さて、今日の箇所で、私たち確認したいことが二つあります。
ひとつは、心かたくななユダヤ人たちに対する、イエス・キリストの愛です。
今日の場面、イエス様はすでにユダヤ教指導者の思いを知っていました。我が身を神と等しくするご自分に対する怒り、敵意と殺意。それをを十分知っていたのです。それなのに、そんな彼らの心をさらに刺激するような証しを、イエス様は次々にされました。
ご自分と父なる神とが一心一体であること、ご自分が死人を生かし、命を与えるわざと最終的なさばきのわざを任されていること、ご自分を敬わない者は父をも敬わないとのおことば、「わたしのことばを聞いて、わたしを遣わした方を信じる者は永遠の命を持つ」との宣言。

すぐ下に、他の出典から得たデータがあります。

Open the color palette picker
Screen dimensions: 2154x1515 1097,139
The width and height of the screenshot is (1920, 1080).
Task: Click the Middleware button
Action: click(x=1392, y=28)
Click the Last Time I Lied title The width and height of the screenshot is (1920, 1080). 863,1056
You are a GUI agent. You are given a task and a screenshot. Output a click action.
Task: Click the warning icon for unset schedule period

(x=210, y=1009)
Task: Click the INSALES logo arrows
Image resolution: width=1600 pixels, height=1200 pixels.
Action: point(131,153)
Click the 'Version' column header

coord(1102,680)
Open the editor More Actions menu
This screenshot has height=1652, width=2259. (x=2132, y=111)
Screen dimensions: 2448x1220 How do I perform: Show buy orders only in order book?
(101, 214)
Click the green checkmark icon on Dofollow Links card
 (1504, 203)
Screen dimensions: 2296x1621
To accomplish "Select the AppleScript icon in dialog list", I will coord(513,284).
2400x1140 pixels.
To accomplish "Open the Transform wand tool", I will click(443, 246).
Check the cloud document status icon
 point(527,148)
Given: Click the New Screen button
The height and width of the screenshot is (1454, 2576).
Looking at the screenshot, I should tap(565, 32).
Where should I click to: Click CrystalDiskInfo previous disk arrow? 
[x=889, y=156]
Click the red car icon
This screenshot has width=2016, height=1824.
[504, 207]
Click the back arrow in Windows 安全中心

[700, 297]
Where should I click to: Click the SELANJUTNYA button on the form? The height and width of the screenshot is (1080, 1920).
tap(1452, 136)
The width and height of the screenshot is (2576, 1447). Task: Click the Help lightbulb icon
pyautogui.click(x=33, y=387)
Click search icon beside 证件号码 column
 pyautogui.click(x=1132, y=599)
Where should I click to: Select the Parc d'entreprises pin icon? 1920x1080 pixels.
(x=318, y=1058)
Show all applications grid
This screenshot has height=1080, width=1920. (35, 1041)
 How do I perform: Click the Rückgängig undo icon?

このような事をしたら、彼らから益々迫害され、死に至ることは確実と思われますのに、「あなたがたはわたしにどのような態度をとるか」と迫るイエス様。そして、事実、イエス様は「神を冒涜した」との罪で訴えられ、死刑に処せられることなります。
つまり、これらのことばは死を覚悟の上でのもの。命を懸けて敵の救いを願うイエス様の愛の表れではなかったでしょうか。「敵をも愛せよ」との教えを自ら実践するイエス様のお姿を、私たちに心に刻みたいところです。
ふたつめは、私たちもこのユダヤ人指導者のように、かって心頑なであったのに、十字架に表されたキリストの愛に心動かされ、永遠の命に生きる者とされたことを感謝したいのです。
神など不要、神がいなくても自分の力で人生生きて行けると考えていた高慢な自分。神のさばきなどあるものかとタカを括り、神を恐れることの無かった自分。キリストの十字架の死を知っても、何の関係もなしと心動かされなかった罪知らずの自分。
こんな心頑なな者が、イエス・キリストを神の子、救い主と信じることができたのは、ただ神様の恵みによる。忍耐に忍耐を重ねて、招きのことばを語り聞かせてくださったキリストの御蔭。心に宿る信仰もまた、神様からの贈物、賜物と感謝したいと思います。
今日の聖句です。

エペソ28,9「あなたがたは、恵みのゆえに、信仰によって救われたのです。それは、自分自身から出たことではなく、神からの賜物です。」

「われ罪人のかしらなれども 主はわがために 命を捨てて、つきぬいのちをあたえたまえり」。罪人のかしらである自分のような者のために、主は尊い命を捨てて、尽きることの無い命を与えてくださった。賛美歌249番を歌って、恵みによる救いを確かめ、神様を皆で賛美したいと思います。